On one day in the first week of the program, about 125 families took advantage of the program, Dillon said earlier. More information about the food program can be found in a list of frequently asked questions on the Berkshire Hills website. And there is yet more information about the district’s response to the public health crisis on the COVID-19 section of that website.

Dillon also noted that staff are continuing to cultivate their connections with students during this difficult time “so that people don’t feel stranded or hung out, and I think that’s been going nicely.

“Lots of teachers and assorted staff have been doing a range of Google Hangouts and other things,” he said.

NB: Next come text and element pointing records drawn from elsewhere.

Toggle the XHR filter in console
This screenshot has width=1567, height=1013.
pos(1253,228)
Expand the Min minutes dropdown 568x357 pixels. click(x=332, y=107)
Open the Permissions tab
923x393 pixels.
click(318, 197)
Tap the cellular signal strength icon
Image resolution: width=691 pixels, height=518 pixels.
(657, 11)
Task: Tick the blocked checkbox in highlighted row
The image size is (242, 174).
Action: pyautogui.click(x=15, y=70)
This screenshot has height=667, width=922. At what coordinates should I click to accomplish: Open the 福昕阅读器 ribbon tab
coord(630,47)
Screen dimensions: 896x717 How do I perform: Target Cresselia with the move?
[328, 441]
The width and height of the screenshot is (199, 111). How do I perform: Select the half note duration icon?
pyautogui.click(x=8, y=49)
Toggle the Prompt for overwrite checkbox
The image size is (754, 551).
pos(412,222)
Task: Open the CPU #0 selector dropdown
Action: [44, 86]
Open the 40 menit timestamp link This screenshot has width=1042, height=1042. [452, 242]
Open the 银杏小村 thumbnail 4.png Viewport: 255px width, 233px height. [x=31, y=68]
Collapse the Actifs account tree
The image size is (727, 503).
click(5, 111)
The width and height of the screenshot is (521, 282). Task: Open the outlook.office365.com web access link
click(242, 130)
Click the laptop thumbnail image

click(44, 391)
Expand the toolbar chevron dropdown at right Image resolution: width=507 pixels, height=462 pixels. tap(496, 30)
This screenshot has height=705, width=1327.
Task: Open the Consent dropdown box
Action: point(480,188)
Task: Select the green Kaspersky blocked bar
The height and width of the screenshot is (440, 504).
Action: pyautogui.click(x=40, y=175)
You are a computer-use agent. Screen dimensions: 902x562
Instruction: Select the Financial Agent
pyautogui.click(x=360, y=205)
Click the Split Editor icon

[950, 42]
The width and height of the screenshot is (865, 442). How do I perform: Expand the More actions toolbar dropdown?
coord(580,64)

In fact, teachers have had to alter their routines and schedules to such an extent that the union representing teachers and paraprofessionals has gotten involved. The school committee and the Berkshire Hills Education Association have recently negotiated a memorandum of understanding (MOU) acknowledging these differences and how they’re a departure from the union contract governing working conditions and the like. Click here to read the five-page document.

“Several weeks ago, the teachers had presented us with an early version of an MOU and apparently that’s happening all over the commonwealth,” Dillon said. “The essential thinking is, as we shift from a physical school to an online or remote school, their job functions and job responsibilities are changing dramatically and the MOU outlines and works against some of the uncertainty that people are facing.”

Dillon believes it is “a fair document that balances the needs of the teachers and the [paraprofessionals] and with the needs of the district in a time of significant insecurity and uncertainty.”

Some highlights:

  • Employees working remotely shall receive full pay and benefits.
  • No bargaining unit member’s evaluation shall be negatively impacted during the school or district closure.
  • The time spent on working remotely shall count towards obtaining professional teacher status (tenure).
  • The school committee shall provide teachers and staff with the hardware and software necessary to perform their remote learning duties.
  • If home access to the internet is not available, or if access is of a bandwidth insufficient to meet the needs of remote learning, teachers and staff shall be held harmless for their inability to participate in remote learning.
  • This memorandum of agreement is temporary and will stay in force and effect until the governor’s school closure order is lifted, or Tuesday, June 30, 2020, whichever is earlier. It will not be extended unless by mutual agreement.

The school committee tentatively and unanimously approved the MOU contingent on the union approving the same without any changes. The committee’s next meeting will be Thursday, April 16, and no one expects it will be held at the district’s campus.

“I guarantee it will be another Zoom meeting,” committee Chairman Steve Bannon said.